With a sound that is lush with a mix of alt-country, punk and pop, as well as songs that come across like vignettes of the lives of the band, Calling Morocco’s debut album has a lot going for it from start to finish. I had read that they’re a bit like the Gaslight Anthem, but to me there is one band that stands out much more when listening to this album, and that is Pollen, especially their wonderful Peach album. In fact, one other band that comes to mind is Doctor Bison, a much overlooked UK band which featured members of Leatherface, the Abs and HDQ amongst their number.
Just as Pollen managed to create something that was vibrant and energetic whilst at times maintaining an almost imperceptible air of calm and control, Calling Morocco have also been able to channel that same kind of approach in producing 11 tracks that take you on a journey through life. With the songs seeming to be like short stories, the lyrics paint pictures and conjure up images at will whilst never getting beyond themselves into the area of being too clever.
The opening track “Summer” conveys the warmth that one associates to that season, especially for those who live in a more hot climate than the UK, as it states, “This night is done, we’ll scorch our lungs, we’ll greet the sun," as it bounces along with the keyboards adding to the general up-tempo nature and feel of the song.
Quick on the heels follows “Pale Blue”, a more melancholic tune which nonetheless maintains a healthy pace to provide the album with one of its strongest tracks. “Porch Lights” and “Break Your Heart” again offer songs that hint at what Calling Morocco could do if they wanted a bit more of a straightforward punk/rock approach in their music as they both manage to offer slightly different glimpses of their capabilities, musically and lyrically.

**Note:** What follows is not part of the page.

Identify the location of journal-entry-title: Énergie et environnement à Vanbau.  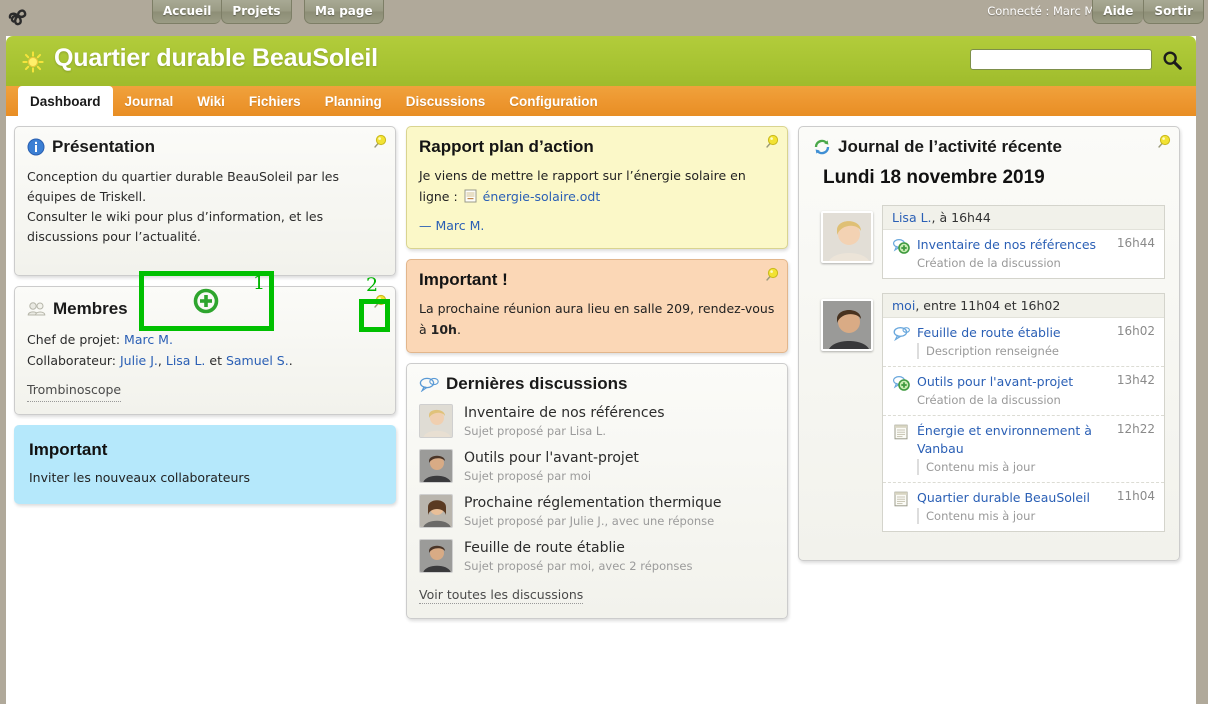
(1010, 440).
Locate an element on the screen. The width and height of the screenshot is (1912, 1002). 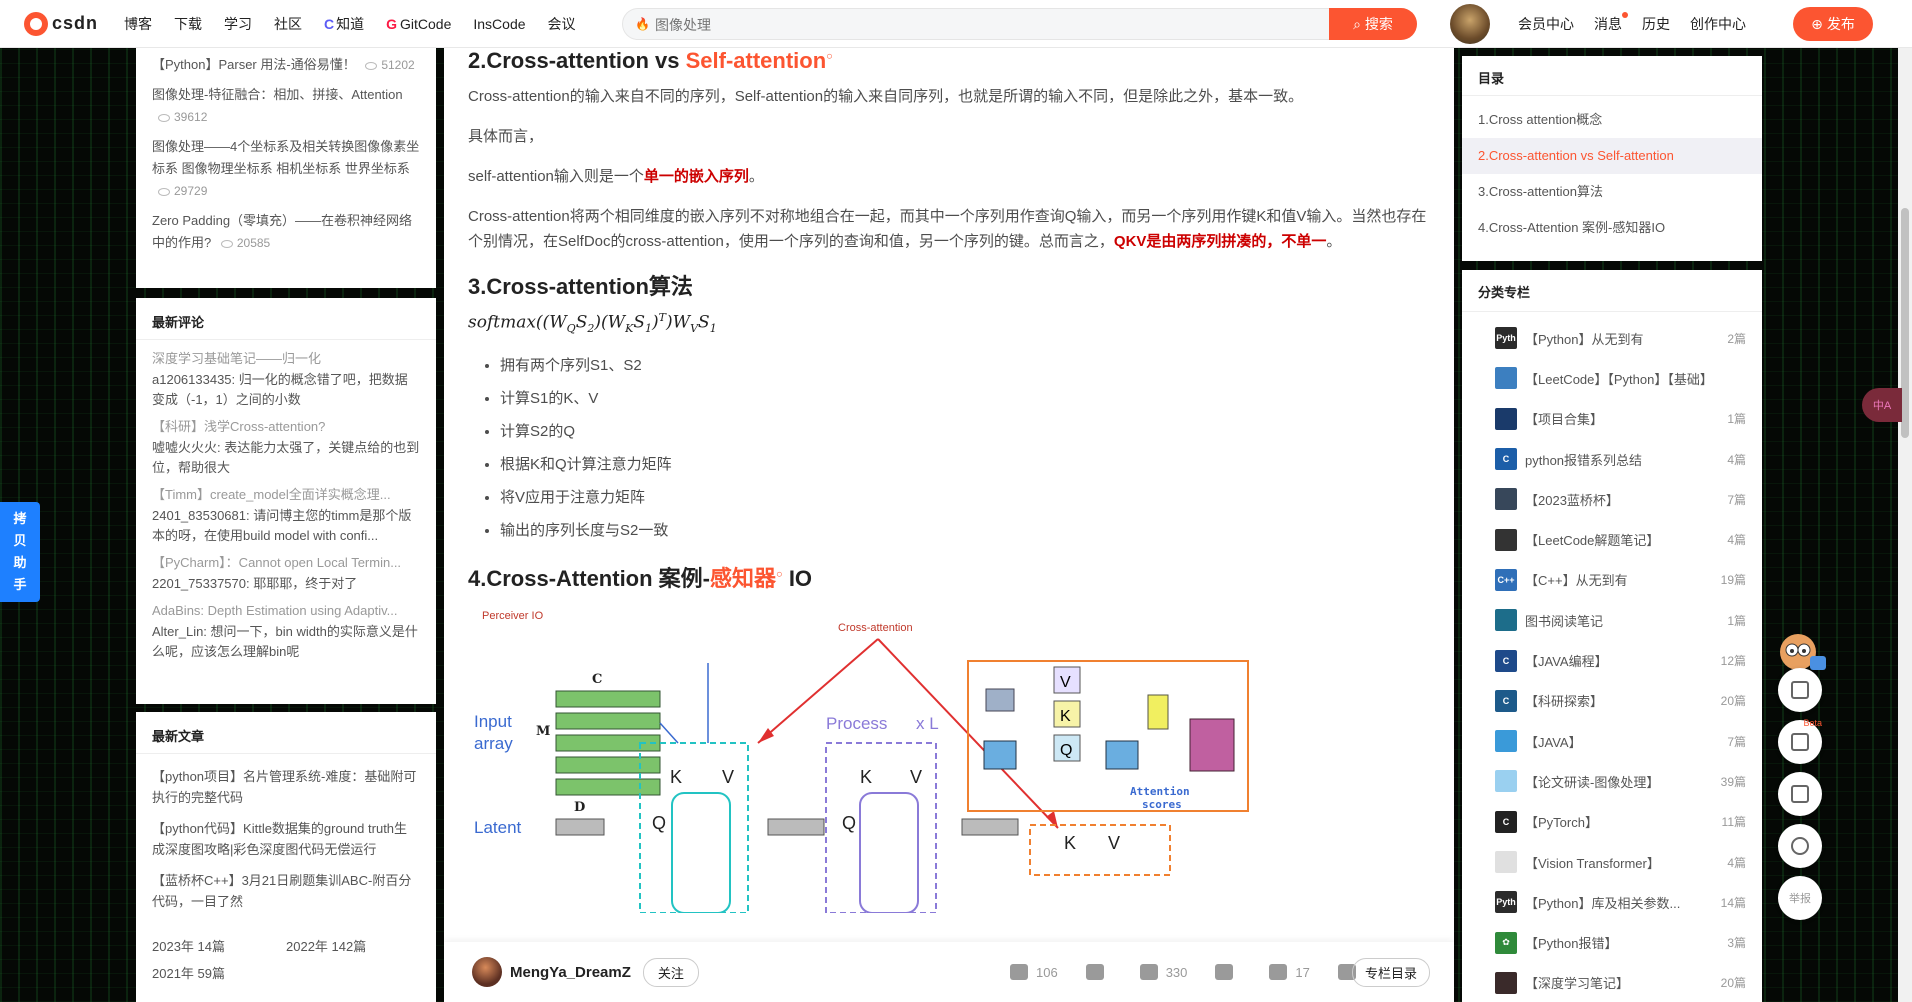
category-item: 【Vision Transformer】 4篇 is located at coordinates (1612, 862).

The mid-point of the album sees the country sound kicking in a bit more on “Long Time Listener” and with the gravelly vocals of Kyle Olsen adding some grit, the song has quite an interesting and enjoyable quality to it.
This country element is prevalent at the start of “Pouring Rain”, where Olsen’s vocals kick into a slightly rockier song which although just under four minutes long seems much shorter and is a very catchy song.
Although the album has the occasional song that doesn't keep the quality as high as the tracks above, taken as a whole this is a collection of sheer of enjoyment, both that of the band in doing what they do and from myself as the listener, drawn into scenarios as a good book can often do but with some eminently listenable music to back it up. Outside Providence could almost be split as an A side and B side, both with a different description as one would have a more punchier set of songs (A) whilst the more country sounding tracks would feature on the other side (B). What cannot be ignored is that this is a damn fine album which should appeal to fans of bands like the Gaslight Anthem, the Hold Steady, Drag the River and the Blacklist Royals to name but a few. However, if you like Pollen’s Peach album, then seek this out as it’s got that same sort of feel.